What is the cue that you want to use for your rib cage? Do you want to push it through your scapula or do you want to push it behind your scapula? Either. You don't want to do either. I didn't do either. And that's an example of when we use the blocks. The relative motion here was our ribcage, relatively our scapula. Our moving probably would be this way, but you can just imagine so more as you come forward, scapula separate. There is more of your spine and your ribs to the back exposed because want, but we don't want to collapse.

And keeping the sternum lifted is sometimes a good cue because so many people come in with their sternum. And for those of you who are working with clients who are older, who have kyphosis, it's really good to get them to understand the difference between that sternum and that Scapula. So I think that looks good. Unless you'd like to stay here and do 40,000 more of those. Yeah. All right. So that's one of my favorite things to teach. I teach it to all of my clients, at least in the very beginning.

And then we refer back to it as the days progress. Do you have anything that you'd like to add that you've learned from this? Well, I have learned by working with you for these years that my shoulder blades will not always stay down and they're not supposed to only stay down. They're not supposed to do that. Well, and one of the reasons is, yeah, well if you turn around and we'll just show the audience what you mean.

I wasn't planning to do this as a bonus. All right. So if my scapula were a square, it's, it's more like a triangle. It has to rotate. So this little corner has to go up so it gets out of the way of this bone and then it comes down. So yes, cause otherwise relatively, this is going up, but it has an elevated [inaudible] constantly versus constantly doing that. Anything else you'd like to share with our audience?

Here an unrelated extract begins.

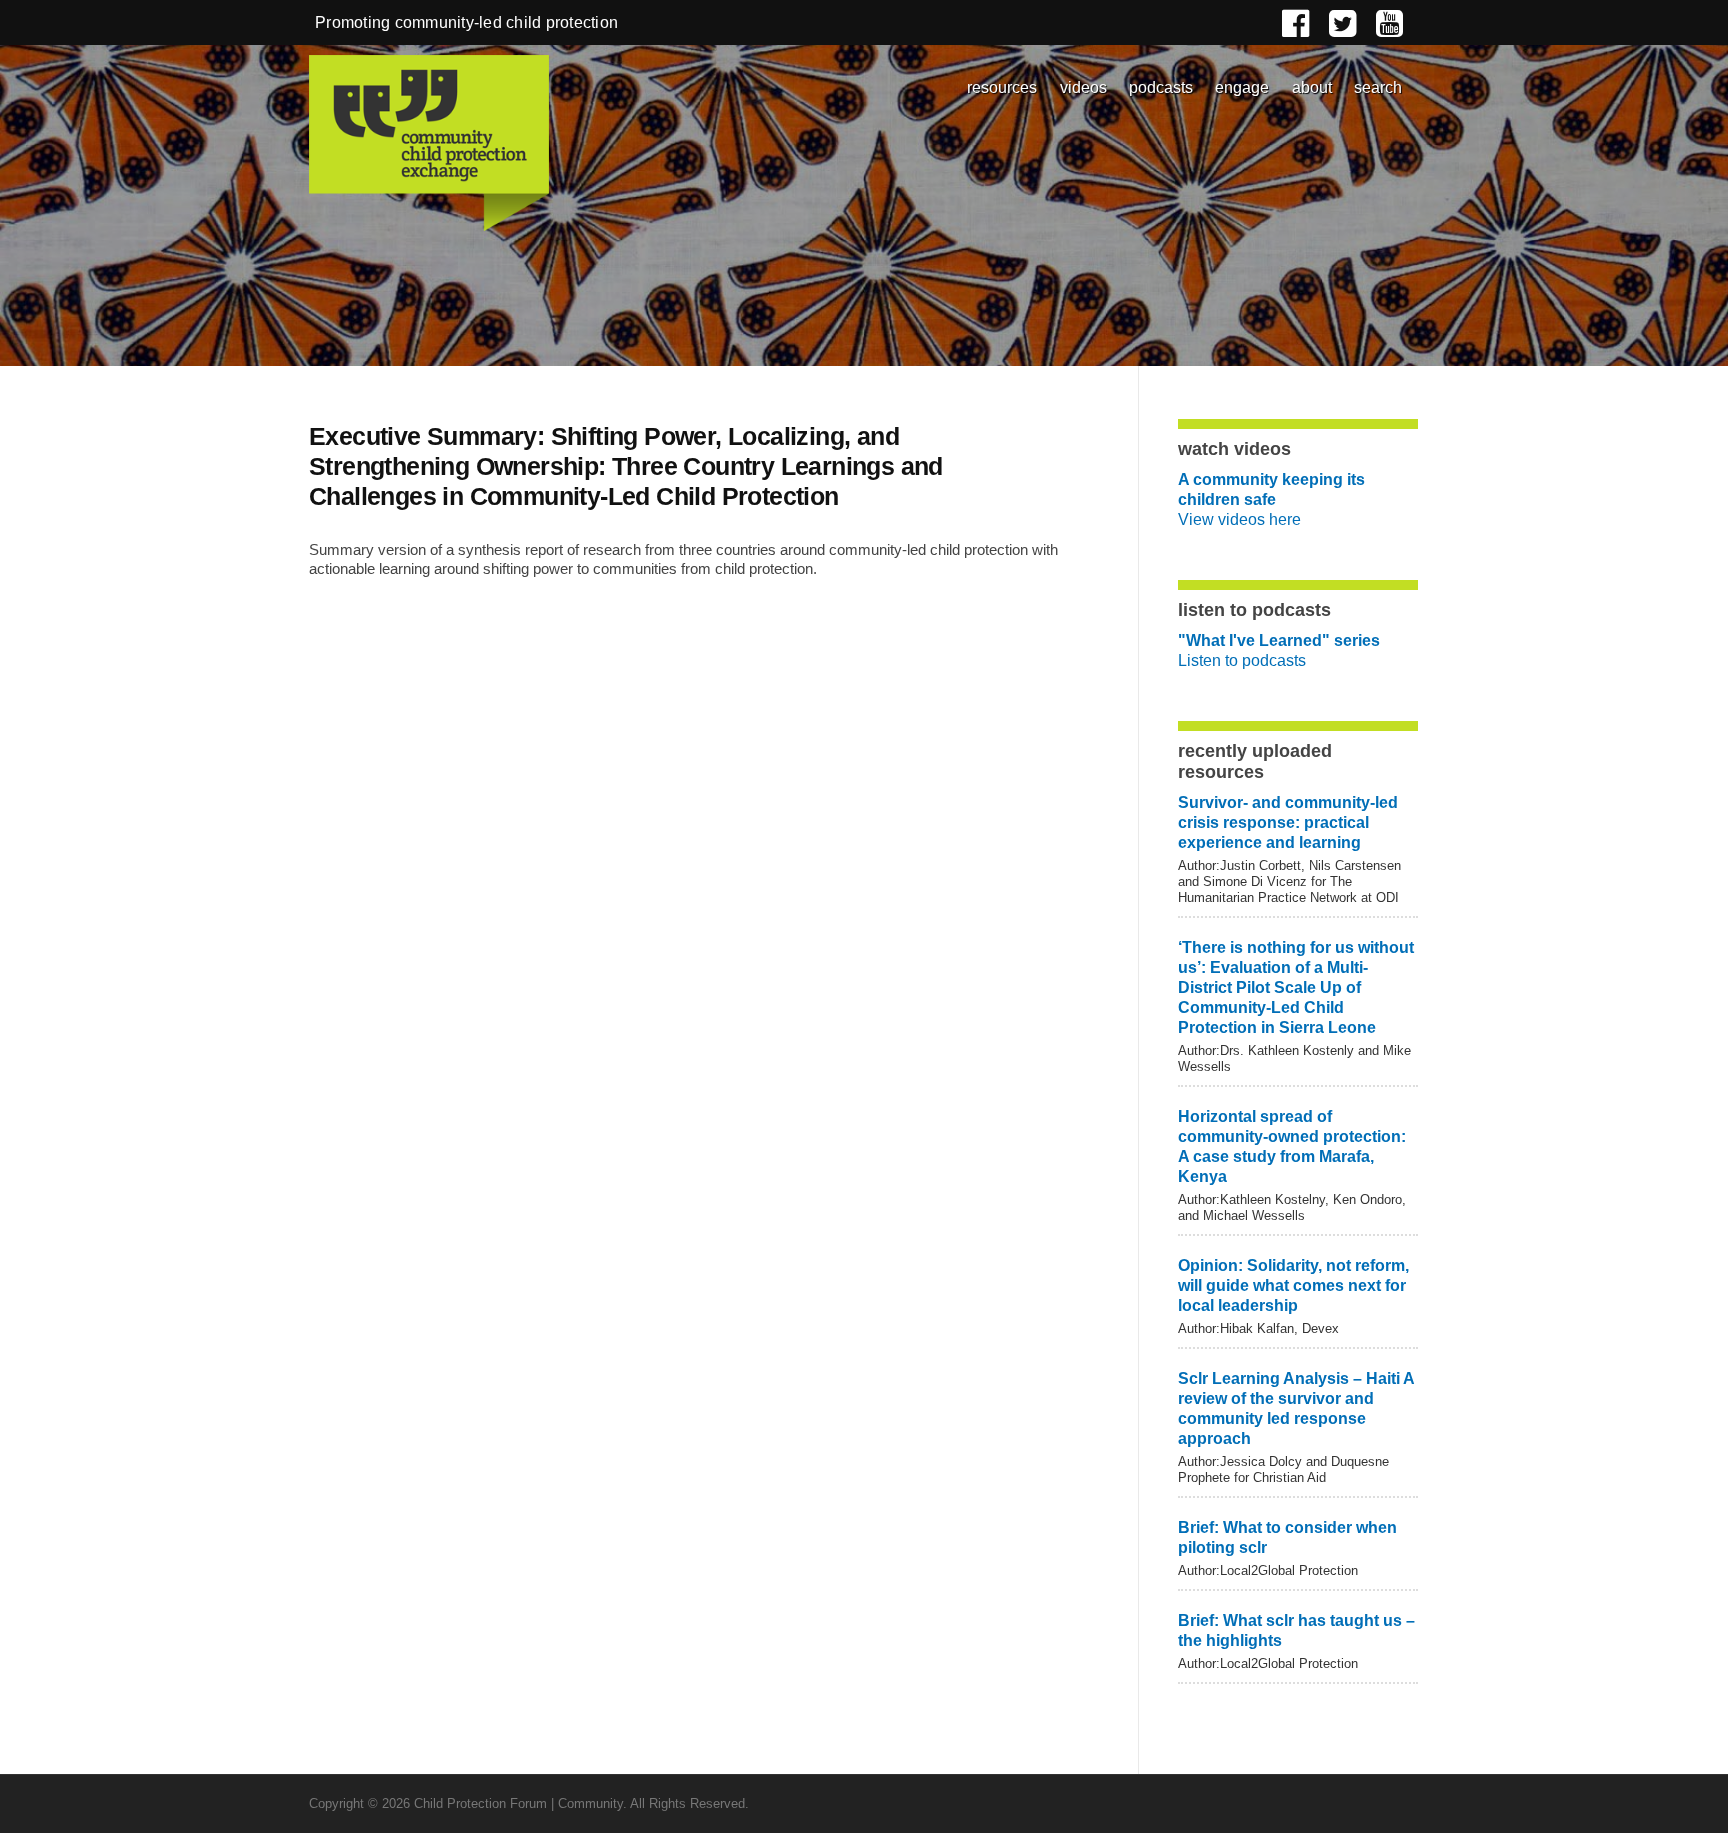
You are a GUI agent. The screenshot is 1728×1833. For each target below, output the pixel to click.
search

Uh, oh boy. How much time do I have? No, uh, no. Thank you. Thank you. And I hope you all enjoy your scapula. I hope you have a wonderful divine relationship with your thoracic spine too. Thank you.

Comments

5 people like this.
Wonderful tutorial! Pat you are truly a master of movement. These practical applications are so helpful to all clients and great way to illustrate goals of exercises! Thanks ladies!
1 person likes this.
Thank you so much! Beautifully clear.
It would have been nice to hear Amy's responses to the work more clearly though-could you mike up the model in future? Thanks PA, yet another winner!
Thank you Angel and Julie! I should have requested that Amy be on mike. I conduct this kind of tutorial in an interview style so teachers can become aware that the same cues that we like to use, may not be what the client feels or understands.
Super cueing Pat, I love the all four position as my clients really need to concentrate when they do this.
2 people like this.
Thanks Molly, When I mentor Pilates teachers and students, I encourage them to remember that all good cues can become stale when they are used repetitively. Teachers begin to say them automatically and students unconsciously begin to not listen. It is important to have more than one way of directing feeling and thinking. Good for you! I'd love to hear how this information works in the studio.
Thank you Pat. Awesome cues/directives to connect with the actual feeling of the movement. Loved it!
1 person likes this.
Thanks Sue, That is a compliment when the work can be put into practical teaching.
1 person likes this.
Cues are very important because they are they way, the vehicle for the clients to understand the movement, thanks so much to give and share this tutorial.
Thanks Laura, I am very grateful to have given you assistance in your journey!
Great Tutorial Pat! I love your explanation of the relationship between the two with use of the blocks. I could certainly utilise those cues with some older kyphotic clients. Thank you!